(RECORDS SHOWN begins)

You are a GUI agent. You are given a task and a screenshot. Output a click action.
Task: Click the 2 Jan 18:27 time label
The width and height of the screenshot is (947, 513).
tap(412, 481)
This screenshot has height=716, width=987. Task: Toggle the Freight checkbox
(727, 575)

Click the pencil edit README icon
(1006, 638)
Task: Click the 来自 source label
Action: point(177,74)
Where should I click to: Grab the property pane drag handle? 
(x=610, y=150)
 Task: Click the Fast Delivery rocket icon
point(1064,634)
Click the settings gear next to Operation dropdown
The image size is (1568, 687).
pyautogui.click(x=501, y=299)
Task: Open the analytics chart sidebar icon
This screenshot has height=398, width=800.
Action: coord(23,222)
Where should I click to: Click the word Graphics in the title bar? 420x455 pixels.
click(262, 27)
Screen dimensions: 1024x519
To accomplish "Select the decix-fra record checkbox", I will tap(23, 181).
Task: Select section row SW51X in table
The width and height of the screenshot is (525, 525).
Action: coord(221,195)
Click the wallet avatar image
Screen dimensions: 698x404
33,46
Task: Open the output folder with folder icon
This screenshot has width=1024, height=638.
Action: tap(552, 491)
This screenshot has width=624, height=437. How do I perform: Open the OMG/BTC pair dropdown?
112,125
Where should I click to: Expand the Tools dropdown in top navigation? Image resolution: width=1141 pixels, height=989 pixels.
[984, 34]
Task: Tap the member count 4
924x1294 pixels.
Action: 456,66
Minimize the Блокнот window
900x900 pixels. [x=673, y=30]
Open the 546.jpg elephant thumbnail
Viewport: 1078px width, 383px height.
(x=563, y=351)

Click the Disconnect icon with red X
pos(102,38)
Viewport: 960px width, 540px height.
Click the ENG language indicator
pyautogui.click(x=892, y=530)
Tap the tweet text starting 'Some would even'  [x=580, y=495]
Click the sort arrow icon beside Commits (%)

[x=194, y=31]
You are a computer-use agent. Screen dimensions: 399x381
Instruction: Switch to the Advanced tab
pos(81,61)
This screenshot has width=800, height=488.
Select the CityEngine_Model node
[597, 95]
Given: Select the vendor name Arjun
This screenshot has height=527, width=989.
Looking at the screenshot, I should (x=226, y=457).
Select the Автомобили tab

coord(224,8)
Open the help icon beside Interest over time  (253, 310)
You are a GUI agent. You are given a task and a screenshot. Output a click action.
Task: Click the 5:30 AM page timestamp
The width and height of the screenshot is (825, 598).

(RECORDS SHOWN ends)

● WHAT THE TASK ASKS
Each line above must be output exactly as it stands.

● ANSWER SECTION
You are a GUI agent. You are given a task and a screenshot. Output a click action.
Task: Click the 2 Jan 18:27 time label
The width and height of the screenshot is (947, 513).
tap(412, 481)
This screenshot has height=716, width=987. Task: Toggle the Freight checkbox
(727, 575)

Click the pencil edit README icon
(1006, 638)
Task: Click the 来自 source label
Action: point(177,74)
Where should I click to: Grab the property pane drag handle? 
(x=610, y=150)
 Task: Click the Fast Delivery rocket icon
point(1064,634)
Click the settings gear next to Operation dropdown
The image size is (1568, 687).
pyautogui.click(x=501, y=299)
Task: Open the analytics chart sidebar icon
This screenshot has height=398, width=800.
Action: coord(23,222)
Where should I click to: Click the word Graphics in the title bar? 420x455 pixels.
click(262, 27)
Screen dimensions: 1024x519
To accomplish "Select the decix-fra record checkbox", I will tap(23, 181).
Task: Select section row SW51X in table
The width and height of the screenshot is (525, 525).
Action: coord(221,195)
Click the wallet avatar image
Screen dimensions: 698x404
33,46
Task: Open the output folder with folder icon
This screenshot has width=1024, height=638.
Action: tap(552, 491)
This screenshot has width=624, height=437. How do I perform: Open the OMG/BTC pair dropdown?
112,125
Where should I click to: Expand the Tools dropdown in top navigation? Image resolution: width=1141 pixels, height=989 pixels.
[984, 34]
Task: Tap the member count 4
924x1294 pixels.
Action: 456,66
Minimize the Блокнот window
900x900 pixels. [x=673, y=30]
Open the 546.jpg elephant thumbnail
Viewport: 1078px width, 383px height.
(x=563, y=351)

Click the Disconnect icon with red X
pos(102,38)
Viewport: 960px width, 540px height.
Click the ENG language indicator
pyautogui.click(x=892, y=530)
Tap the tweet text starting 'Some would even'  [x=580, y=495]
Click the sort arrow icon beside Commits (%)

[x=194, y=31]
You are a computer-use agent. Screen dimensions: 399x381
Instruction: Switch to the Advanced tab
pos(81,61)
This screenshot has width=800, height=488.
Select the CityEngine_Model node
[597, 95]
Given: Select the vendor name Arjun
This screenshot has height=527, width=989.
Looking at the screenshot, I should (x=226, y=457).
Select the Автомобили tab

coord(224,8)
Open the help icon beside Interest over time  (253, 310)
You are a GUI agent. You are given a task and a screenshot. Output a click action.
Task: Click the 5:30 AM page timestamp
The width and height of the screenshot is (825, 598).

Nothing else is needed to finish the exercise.